Wednesday 18 March 2015

Vive le Roq @ 5: Five great videos

I've featured a massive number of videos here over the past few years, many have been excellent, but
here are five that particularly struck me.

I could have course listed many, many more, but without much thought I was able to list these five as favourites.


Some had bigger budgets than others, some are by better known artists than others, but each video remains an outstanding piece of work.

Stromae: Formidable

Quite simply one of the finest videos of the past few years. A simple idea, executed to perfection. I thought at the time the idea would be "borrowed" by UK or US artists, but I reckoned without Stromae becoming so massive that any attempt to replicate it would be recognised as an inferior copy. Hats off to the MaeStro



Lescop: La Nuit Americane

A video that came out in 2013, illustrating a track from Lescop's self-titled debut album. A perfect visualisation for the music, the artist as outsider ,  located somewhere on the desolate fringes of the punk rock spectrum in the interzone inhabited by Joy DIvision and Iggy Pop.

The video - more a short film - was directed by Sylvie Verheyde from an original idea by Mathieu Lescop.




Alain Bashung: Variations Sur Marilou

This could have been a disaster.
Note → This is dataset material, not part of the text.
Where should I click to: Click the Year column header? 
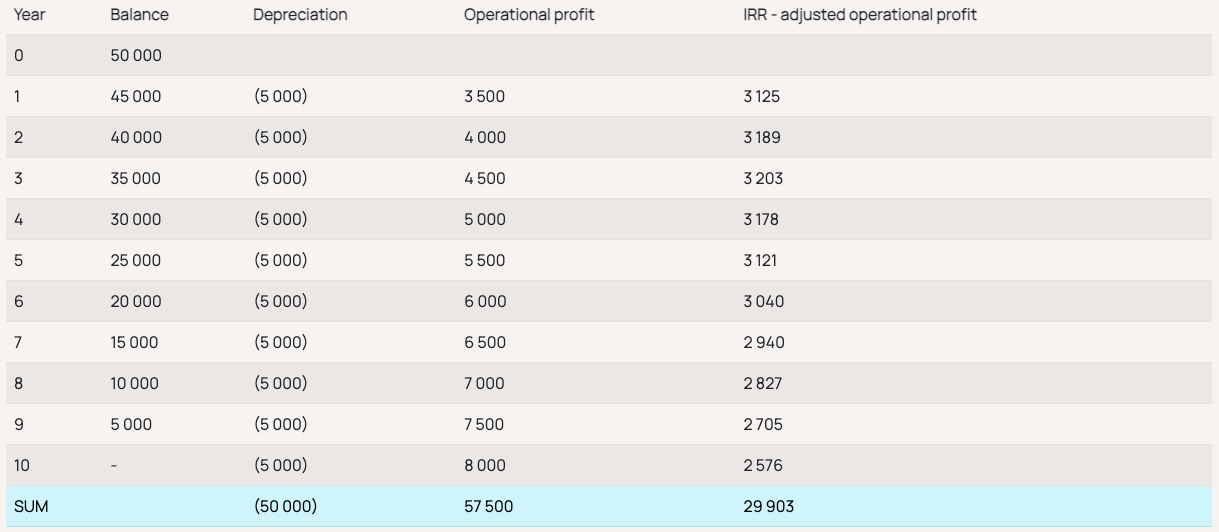click(28, 16)
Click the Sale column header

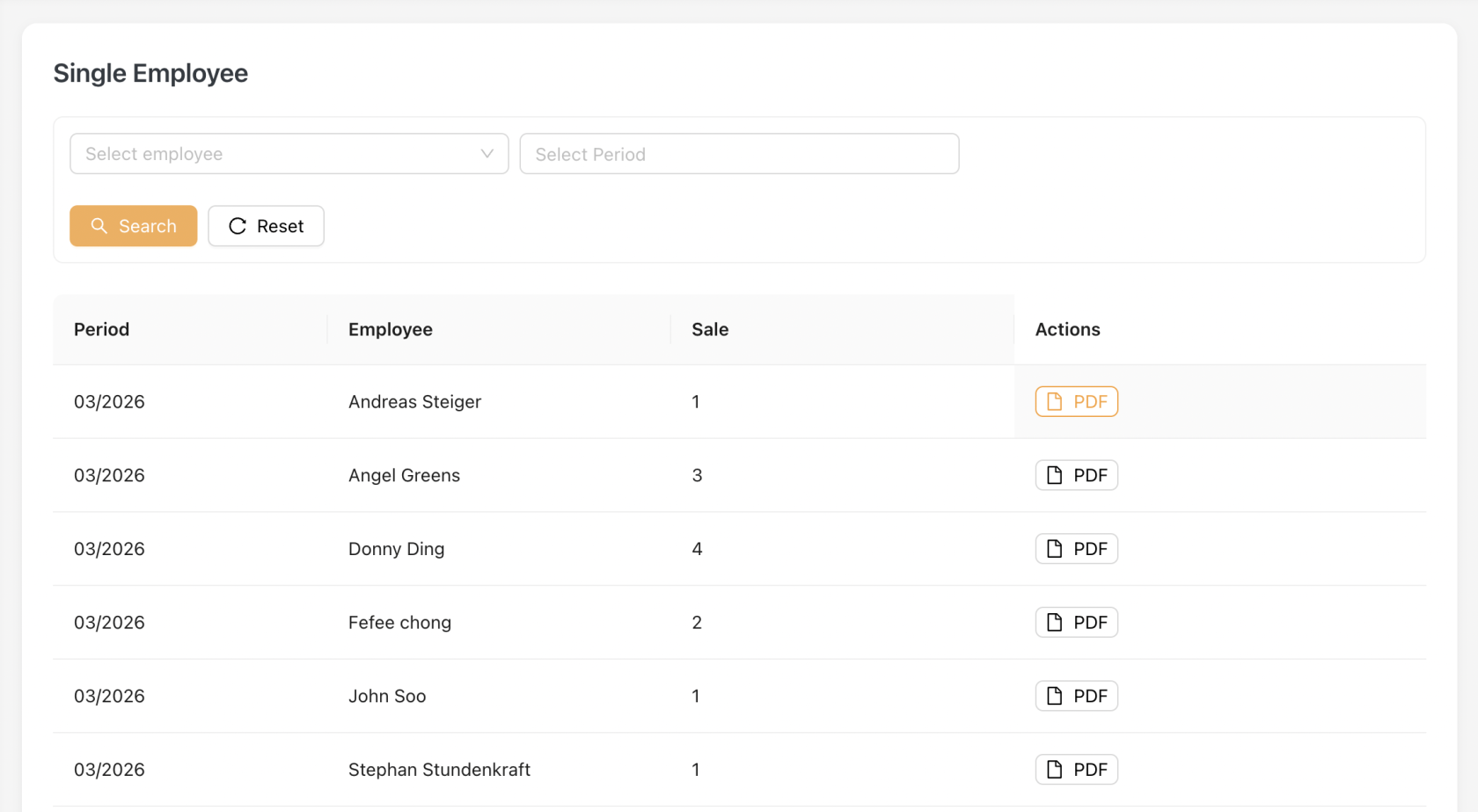710,329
Two iconic and respected artist, a double posthumous release. That the source material is one of Gainsbourg's more complicated, lesser known and more erotic works makes it more complicated yet. But this video tapped into the pioneering and iconoclastic spirit that informed both Bashung and Gainsbourg, finding an entirely new way to interpret both artists.
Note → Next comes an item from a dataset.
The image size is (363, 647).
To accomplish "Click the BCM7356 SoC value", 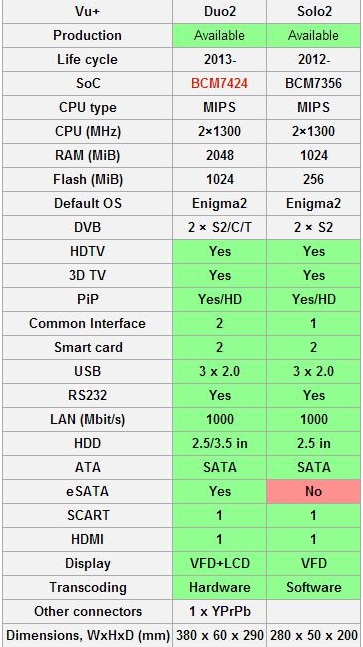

The Enchanted Wood: Death is Knocking at your Door 

Like the best music videos, this took a simple idea and developed it to the absolute conclusion. It's cinematic but referring a much older, much richer cinematic craft than that word usually implies


Christine and The Queens: Saint Claude

A video that is as sophisticated as it is apparently simple. Put a singer on a plain stage, have them dance along to their song.  What could be simpler?  But her theatrical background is apparent, and her  performance utterly compelling,  while the director effortlessly messes with reality so subtly that you almost don't notice until the end.